◆ The task
Each line of the material must reappear unchanged in the answer.

◆ Input for this task
-- -- --
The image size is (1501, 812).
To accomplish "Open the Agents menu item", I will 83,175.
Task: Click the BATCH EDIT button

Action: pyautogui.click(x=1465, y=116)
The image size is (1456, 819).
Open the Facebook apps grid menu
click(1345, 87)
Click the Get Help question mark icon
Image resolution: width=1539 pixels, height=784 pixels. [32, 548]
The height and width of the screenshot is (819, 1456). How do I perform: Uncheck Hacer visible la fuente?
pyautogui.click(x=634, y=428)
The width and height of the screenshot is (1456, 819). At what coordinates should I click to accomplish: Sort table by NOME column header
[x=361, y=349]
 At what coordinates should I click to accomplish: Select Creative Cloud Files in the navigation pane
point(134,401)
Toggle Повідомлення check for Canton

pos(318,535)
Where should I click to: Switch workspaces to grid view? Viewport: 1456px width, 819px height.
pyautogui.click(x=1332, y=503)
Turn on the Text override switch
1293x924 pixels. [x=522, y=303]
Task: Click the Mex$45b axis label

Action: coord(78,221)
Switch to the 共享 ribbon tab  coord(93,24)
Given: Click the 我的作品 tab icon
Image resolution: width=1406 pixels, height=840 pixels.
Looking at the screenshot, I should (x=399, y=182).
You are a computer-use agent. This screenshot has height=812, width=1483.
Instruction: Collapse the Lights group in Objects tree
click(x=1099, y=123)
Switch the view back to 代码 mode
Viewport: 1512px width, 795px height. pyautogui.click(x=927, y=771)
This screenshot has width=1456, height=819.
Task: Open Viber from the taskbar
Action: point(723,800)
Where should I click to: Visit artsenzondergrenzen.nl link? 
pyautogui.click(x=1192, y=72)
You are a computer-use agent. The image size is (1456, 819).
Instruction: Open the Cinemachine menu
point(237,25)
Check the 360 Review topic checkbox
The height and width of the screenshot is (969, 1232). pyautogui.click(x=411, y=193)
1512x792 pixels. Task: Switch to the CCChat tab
-- -- --
◆ Response to this task
The image size is (1501, 812).
To accomplish "Open the Agents menu item", I will 83,175.
Task: Click the BATCH EDIT button

Action: pyautogui.click(x=1465, y=116)
The image size is (1456, 819).
Open the Facebook apps grid menu
click(1345, 87)
Click the Get Help question mark icon
Image resolution: width=1539 pixels, height=784 pixels. [32, 548]
The height and width of the screenshot is (819, 1456). How do I perform: Uncheck Hacer visible la fuente?
pyautogui.click(x=634, y=428)
The width and height of the screenshot is (1456, 819). At what coordinates should I click to accomplish: Sort table by NOME column header
[x=361, y=349]
 At what coordinates should I click to accomplish: Select Creative Cloud Files in the navigation pane
point(134,401)
Toggle Повідомлення check for Canton

pos(318,535)
Where should I click to: Switch workspaces to grid view? Viewport: 1456px width, 819px height.
pyautogui.click(x=1332, y=503)
Turn on the Text override switch
1293x924 pixels. [x=522, y=303]
Task: Click the Mex$45b axis label

Action: coord(78,221)
Switch to the 共享 ribbon tab  coord(93,24)
Given: Click the 我的作品 tab icon
Image resolution: width=1406 pixels, height=840 pixels.
Looking at the screenshot, I should (x=399, y=182).
You are a computer-use agent. This screenshot has height=812, width=1483.
Instruction: Collapse the Lights group in Objects tree
click(x=1099, y=123)
Switch the view back to 代码 mode
Viewport: 1512px width, 795px height. pyautogui.click(x=927, y=771)
This screenshot has width=1456, height=819.
Task: Open Viber from the taskbar
Action: point(723,800)
Where should I click to: Visit artsenzondergrenzen.nl link? 
pyautogui.click(x=1192, y=72)
You are a computer-use agent. The image size is (1456, 819).
Instruction: Open the Cinemachine menu
point(237,25)
Check the 360 Review topic checkbox
The height and width of the screenshot is (969, 1232). pyautogui.click(x=411, y=193)
1512x792 pixels. Task: Switch to the CCChat tab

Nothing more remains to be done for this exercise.